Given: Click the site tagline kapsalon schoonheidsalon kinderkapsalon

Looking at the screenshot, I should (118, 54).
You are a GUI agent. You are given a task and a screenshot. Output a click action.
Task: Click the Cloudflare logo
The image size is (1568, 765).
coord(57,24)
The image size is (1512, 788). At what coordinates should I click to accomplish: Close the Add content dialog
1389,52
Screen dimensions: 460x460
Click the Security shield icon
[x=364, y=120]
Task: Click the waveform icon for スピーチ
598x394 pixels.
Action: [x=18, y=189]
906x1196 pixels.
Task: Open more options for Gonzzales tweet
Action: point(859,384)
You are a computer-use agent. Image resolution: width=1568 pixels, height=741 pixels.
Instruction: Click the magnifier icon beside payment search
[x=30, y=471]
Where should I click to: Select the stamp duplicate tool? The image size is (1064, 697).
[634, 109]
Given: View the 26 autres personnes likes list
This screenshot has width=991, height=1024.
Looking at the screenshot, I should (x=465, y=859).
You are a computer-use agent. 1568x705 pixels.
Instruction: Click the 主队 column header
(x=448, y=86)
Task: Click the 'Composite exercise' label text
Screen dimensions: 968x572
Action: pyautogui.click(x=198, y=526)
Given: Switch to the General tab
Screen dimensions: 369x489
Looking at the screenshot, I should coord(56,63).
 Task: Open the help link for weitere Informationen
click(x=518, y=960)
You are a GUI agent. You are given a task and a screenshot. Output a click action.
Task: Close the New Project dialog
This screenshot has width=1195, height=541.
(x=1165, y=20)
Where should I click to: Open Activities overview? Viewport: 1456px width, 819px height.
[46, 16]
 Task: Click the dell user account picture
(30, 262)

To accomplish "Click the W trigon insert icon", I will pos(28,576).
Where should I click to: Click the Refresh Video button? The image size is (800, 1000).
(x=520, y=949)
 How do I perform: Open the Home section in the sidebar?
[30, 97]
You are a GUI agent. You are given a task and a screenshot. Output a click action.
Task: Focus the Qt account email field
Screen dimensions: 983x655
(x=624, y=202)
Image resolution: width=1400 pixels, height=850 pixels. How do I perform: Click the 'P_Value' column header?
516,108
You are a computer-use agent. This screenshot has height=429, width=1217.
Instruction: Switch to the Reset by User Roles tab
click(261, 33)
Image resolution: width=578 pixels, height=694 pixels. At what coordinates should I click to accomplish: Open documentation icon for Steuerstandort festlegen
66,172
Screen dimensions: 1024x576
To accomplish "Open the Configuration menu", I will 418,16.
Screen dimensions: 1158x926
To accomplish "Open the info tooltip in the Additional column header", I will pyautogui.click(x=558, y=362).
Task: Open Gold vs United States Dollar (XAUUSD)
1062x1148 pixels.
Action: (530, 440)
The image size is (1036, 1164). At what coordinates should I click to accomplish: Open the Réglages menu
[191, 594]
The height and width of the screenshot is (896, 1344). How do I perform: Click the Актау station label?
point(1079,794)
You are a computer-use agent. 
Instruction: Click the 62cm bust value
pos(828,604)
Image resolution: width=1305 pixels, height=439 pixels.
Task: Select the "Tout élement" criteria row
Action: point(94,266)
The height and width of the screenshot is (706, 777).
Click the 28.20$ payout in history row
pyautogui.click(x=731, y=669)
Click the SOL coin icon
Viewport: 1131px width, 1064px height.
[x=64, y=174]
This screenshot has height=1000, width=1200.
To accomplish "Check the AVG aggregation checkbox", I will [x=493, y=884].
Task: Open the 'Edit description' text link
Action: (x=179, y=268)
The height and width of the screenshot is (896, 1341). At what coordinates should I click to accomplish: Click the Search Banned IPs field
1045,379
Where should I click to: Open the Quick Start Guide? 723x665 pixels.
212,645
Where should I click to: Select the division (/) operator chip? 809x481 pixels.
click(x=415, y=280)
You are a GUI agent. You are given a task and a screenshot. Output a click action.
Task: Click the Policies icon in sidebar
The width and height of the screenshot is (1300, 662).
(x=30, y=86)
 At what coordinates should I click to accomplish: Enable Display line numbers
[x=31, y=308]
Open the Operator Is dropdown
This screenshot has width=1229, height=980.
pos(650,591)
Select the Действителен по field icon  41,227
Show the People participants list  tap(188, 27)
━━━━━━━━━━
▶ **Goal of the exercise**: Reproduce the lines of the records from the line with "Task: Open Gold" up to and including the line with "point(1079,794)", keeping the requests, and add 122 to every coordinate in the answers.

▶ **Reply**:
Task: Open Gold vs United States Dollar (XAUUSD)
1062x1148 pixels.
Action: (652, 562)
The image size is (1036, 1164). At what coordinates should I click to accomplish: Open the Réglages menu
[313, 716]
The height and width of the screenshot is (896, 1344). How do I perform: Click the Актау station label?
point(1201,916)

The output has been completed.